Carbo-silylation Reactions as Central Tool for the Synthesis of Complex Silaheterocycles – C-Sil

In order to achieve our general objective of developing simple and efficient synthesis of azasilheterocycles we will have to achieve 3 clear sub-objectives:

1- The development of new building blocks bearing one silicon and one nitrogen atom,
2- The development of carbosilylation reactions,
3- The development of original domino sequences leading to mixed N/Si

The team worked on several aspects of the project in parallel. In particular, objective 1 has been partially achieved while objective 2 has been fully achieved over the past period. This progress of the work is partially in agreement with the planning which had been initially established.

1/ Development of new synthons carrying a silicon atom and a nitrogen atom:

In the framework of our studies we have realized the first efficient synthesis of N/Si synthons based on a nitrogen heterocycle. This was made possible by directed lithiation and then trapping with a silylated group. Finally, after an intensive study, we performed the deprotection of the nitrogenous group to reach the targeted synthons. However, the second approach envisaged and involving a key hydrosilylation step has been abandoned for the moment in order to concentrate on the two other objectives of the project.

2/ Development of original carbosilylation reactions:

Over the past period we have fully achieved our goals in terms of carbosilylation of polarized alkynes. Thus we have developed an efficient toolbox for the synthesis of silylated compounds in a fully controlled manner. We have developed the first silylcyanation of ynamides. This pallado-catalyzed reaction is totally regioselective, delivering exclusively tetrasubstituted 2-aminoacrylonitriles. Unexpectedly, the nature (aryl or alkyl) of the substituent located at the ß-position of the ynamide directly controls the stereoselectivity. This reaction can be considered the first general access to fully substituted 2-aminoacrylonitriles. Mechanistic studies (including DFT) were also conducted. On the other hand, we have also developed the silylformylation of ynamide without CO. This is the first regio- and stereoselective silylformylation of ynamides. This reaction has been shown to be tolerant of a wide range of functional groups and the substitution of CO (conventionally used) with isonitrile has made this reaction safer and more convenient than standard silylformylation reactions. This reaction represents a versatile and simple access to various hard-to-access tetrasubstituted 3-silyl-2-amidoacrolein derivatives. The synthetic potential of these new building blocks was evaluated by performing several post functionalizations.

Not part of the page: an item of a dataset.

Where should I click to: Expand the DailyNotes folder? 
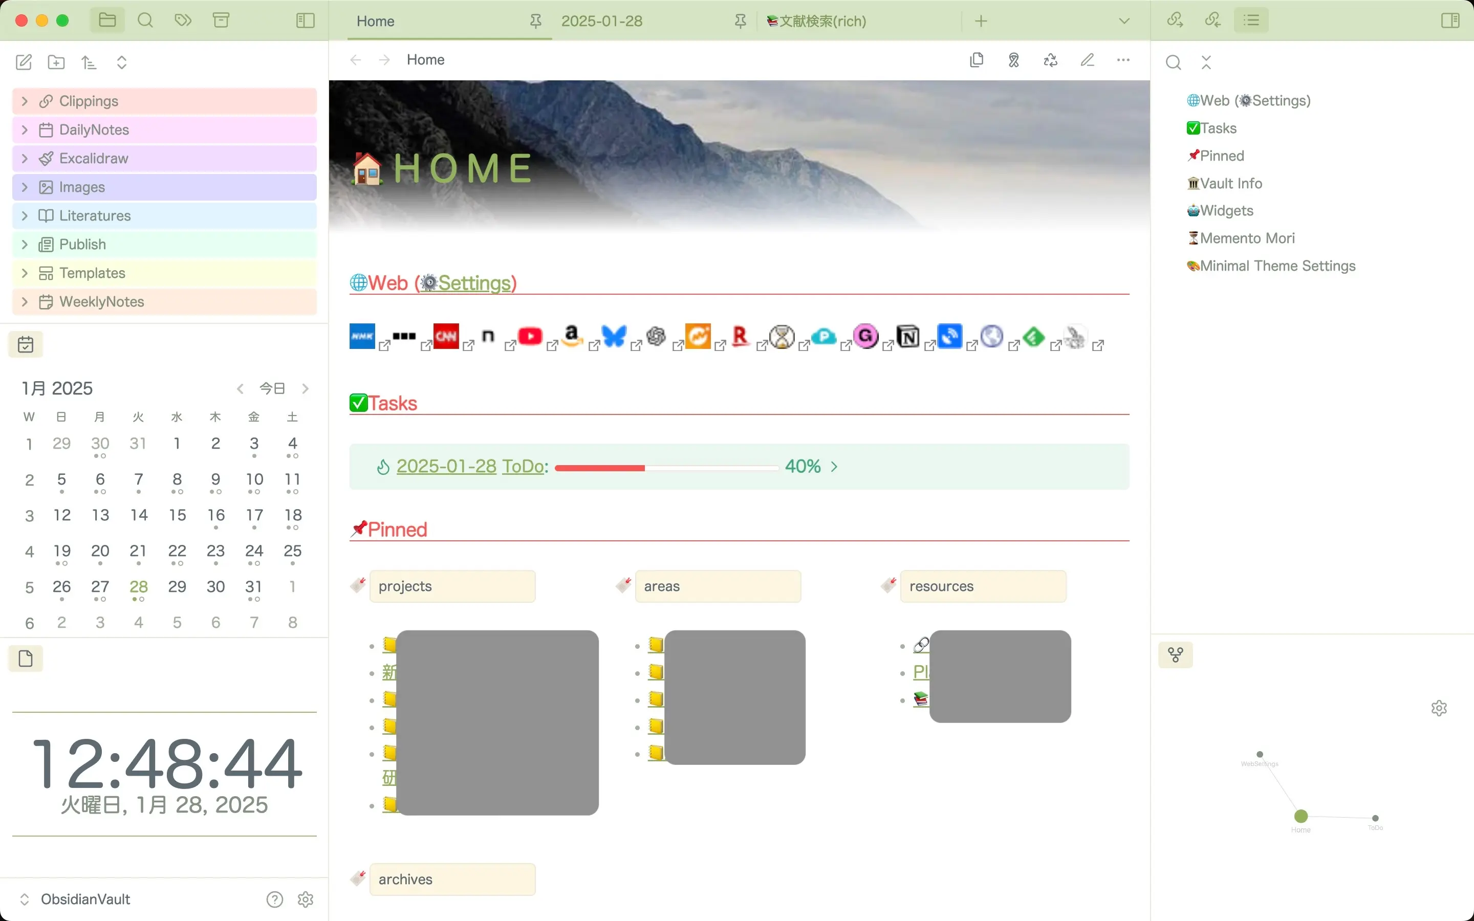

In the coming period we will focus on the 3rd objective of the project, namely : The development of original domino sequences leading to mixed N/Si

1. Versatile Access to Tetrasubstituted 2-Amidoacroleins through Formal Silylformylation of Ynamides, Stéphane Golling, Frédéric R. Leroux, Morgan Donnard* Org. Lett. 2021, 23, 8093–8097 pubs.acs.org/doi/10.1021/acs.orglett.1c03141
hal.archives-ouvertes.fr/hal-03369636

No patent for the moment.

Silicon-containing heterocycles are highly valuable scaffolds as they have shown specific properties in very different fields such as, non-exhaustively, materials, fragrances and pharmaceuticals. Notably, most of the time these specificities are due to the silicon atom itself as it changes dramatically the polarity as well as the conformational characteristics of an organic compound compared to its carbon analog. However, the number of efficient synthetic methodologies to reach these scaffolds remains low in comparison to other heterocycles and it undoubtedly represents the main barrier to the use of such molecules in many fields. In this research program, we propose to manage a global and systematic synthesis program to access azasilaheterocycles as they represent the most promising family of silamolecules in terms of biological activity. The goal is to offer a reliable and versatile synthetic toolbox to access a wide scope of such compounds. These chemical scaffolds should be of high interest in diverse fields such as the pharmacy, the agrochemistry, and the materials.